→ **TEXT SECTION**
⁠Stocks fell and oil rose on Tuesday as investors assessed the stalemate in the Iran conflict and worried the AI boom was ‌losing momentum, while the dollar climbed.

The U.S. was reviewing Tehran's latest proposal to resolve the war. A U.S. official said President Donald Trump was unhappy with the plan ​as it did not address Iran's nuclear programme.

The two-month-long conflict is at an impasse and energy and other supplies are still failing to cross through the ​critical Strait of ​Hormuz, pushing oil prices above $110 a barrel on Tuesday.

Brent crude oil rose 3% to $111.40 a barrel, a three-week high, while U.S. oil was up 3.8% at $100.

EARNINGS SEASON AND AI IN FOCUS

Oil prices have steadily climbed in recent days as hopes have ebbed ⁠for an imminent peace deal, pushing up bond yields around the world .

Futures for the U.S. benchmark S&P 500 stock index fell 0.7% on Tuesday, while those for tech-focused Nasdaq dropped 1.3%.

"Earnings season has helped markets look through the disruption, but the longer key oil flows remain constrained, the greater the risk that higher energy costs begin to bite," said Matt Britzman, senior equity analyst at Hargreaves Lansdown. Tech stocks related to OpenAI, such as ​Oracle and CoreWeave, fell in ‌pre-market trading after ⁠the Wall Street Journal reported the ⁠company has missed its goals for new users and revenue in recent months.

Europe's STOXX 600 index dropped 0.5%, with the tech sector down 1.7% as ​investors focused on concerns about the boom in AI spending.

The U.S. S&P 500 hit another record on ‌Monday after rising for four weeks on optimism over a possible peace deal and ongoing excitement ⁠around AI.

But investors are focusing this week on earnings from U.S. tech giants Microsoft, Alphabet, Amazon , Meta Platforms and Apple that will test the AI-driven rally.

→ **DIRECTIONS FOR THIS TASK**
From the market report, extract word for word the passage starting at "The two-month-long conflict" and ending at "3.8% at $100.". You won't need the rows for this.

[Rows from a data source]
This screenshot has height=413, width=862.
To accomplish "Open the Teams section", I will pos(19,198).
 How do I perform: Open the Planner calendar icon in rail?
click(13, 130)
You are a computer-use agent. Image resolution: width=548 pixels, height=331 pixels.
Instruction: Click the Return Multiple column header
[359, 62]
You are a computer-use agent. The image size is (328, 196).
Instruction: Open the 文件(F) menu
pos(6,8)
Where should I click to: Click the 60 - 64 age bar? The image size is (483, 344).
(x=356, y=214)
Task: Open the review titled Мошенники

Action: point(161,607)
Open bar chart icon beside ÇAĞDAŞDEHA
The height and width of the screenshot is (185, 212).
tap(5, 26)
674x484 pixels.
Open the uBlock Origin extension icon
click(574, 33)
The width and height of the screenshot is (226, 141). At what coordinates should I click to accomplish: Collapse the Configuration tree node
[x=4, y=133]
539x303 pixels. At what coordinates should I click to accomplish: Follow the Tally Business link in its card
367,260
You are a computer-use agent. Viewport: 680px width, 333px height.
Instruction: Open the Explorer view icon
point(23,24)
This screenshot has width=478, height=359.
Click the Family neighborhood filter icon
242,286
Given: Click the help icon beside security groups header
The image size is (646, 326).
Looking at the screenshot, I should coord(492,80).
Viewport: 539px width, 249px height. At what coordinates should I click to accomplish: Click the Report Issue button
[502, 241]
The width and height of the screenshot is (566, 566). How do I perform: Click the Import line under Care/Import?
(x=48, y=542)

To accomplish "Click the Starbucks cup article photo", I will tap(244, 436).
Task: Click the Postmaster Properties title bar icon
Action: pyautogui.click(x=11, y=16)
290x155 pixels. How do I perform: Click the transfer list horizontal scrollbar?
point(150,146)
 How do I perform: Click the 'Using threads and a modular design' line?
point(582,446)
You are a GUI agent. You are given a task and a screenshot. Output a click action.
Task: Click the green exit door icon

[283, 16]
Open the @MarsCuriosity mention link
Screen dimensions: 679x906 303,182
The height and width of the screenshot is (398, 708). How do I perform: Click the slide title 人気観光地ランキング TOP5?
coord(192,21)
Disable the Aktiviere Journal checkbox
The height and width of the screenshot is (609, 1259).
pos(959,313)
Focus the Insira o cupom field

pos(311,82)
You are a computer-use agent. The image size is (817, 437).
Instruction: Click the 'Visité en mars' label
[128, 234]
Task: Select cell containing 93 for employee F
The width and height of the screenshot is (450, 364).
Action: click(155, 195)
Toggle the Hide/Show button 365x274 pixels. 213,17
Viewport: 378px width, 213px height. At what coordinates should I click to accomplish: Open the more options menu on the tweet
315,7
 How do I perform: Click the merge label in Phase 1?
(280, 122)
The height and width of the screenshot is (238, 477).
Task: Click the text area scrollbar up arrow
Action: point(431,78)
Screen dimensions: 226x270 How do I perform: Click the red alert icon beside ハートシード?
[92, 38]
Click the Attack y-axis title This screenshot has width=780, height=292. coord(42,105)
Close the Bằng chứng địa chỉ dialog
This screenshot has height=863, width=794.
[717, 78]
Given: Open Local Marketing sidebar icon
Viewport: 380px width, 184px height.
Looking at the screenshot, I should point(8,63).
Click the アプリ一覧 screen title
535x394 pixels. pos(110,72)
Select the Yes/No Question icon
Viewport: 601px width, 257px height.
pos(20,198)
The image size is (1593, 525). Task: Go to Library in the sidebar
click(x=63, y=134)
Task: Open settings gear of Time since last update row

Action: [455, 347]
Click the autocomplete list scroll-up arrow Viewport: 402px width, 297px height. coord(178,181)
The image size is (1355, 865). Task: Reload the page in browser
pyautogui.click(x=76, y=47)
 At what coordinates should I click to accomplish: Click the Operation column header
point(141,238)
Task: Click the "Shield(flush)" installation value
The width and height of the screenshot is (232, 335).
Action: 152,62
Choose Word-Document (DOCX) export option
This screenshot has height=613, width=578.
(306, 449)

→ **TASK ANSWER**
The two-month-long conflict is at an impasse and energy and other supplies are still failing to cross through the ​critical Strait of ​Hormuz, pushing oil prices above $110 a barrel on Tuesday.

Brent crude oil rose 3% to $111.40 a barrel, a three-week high, while U.S. oil was up 3.8% at $100.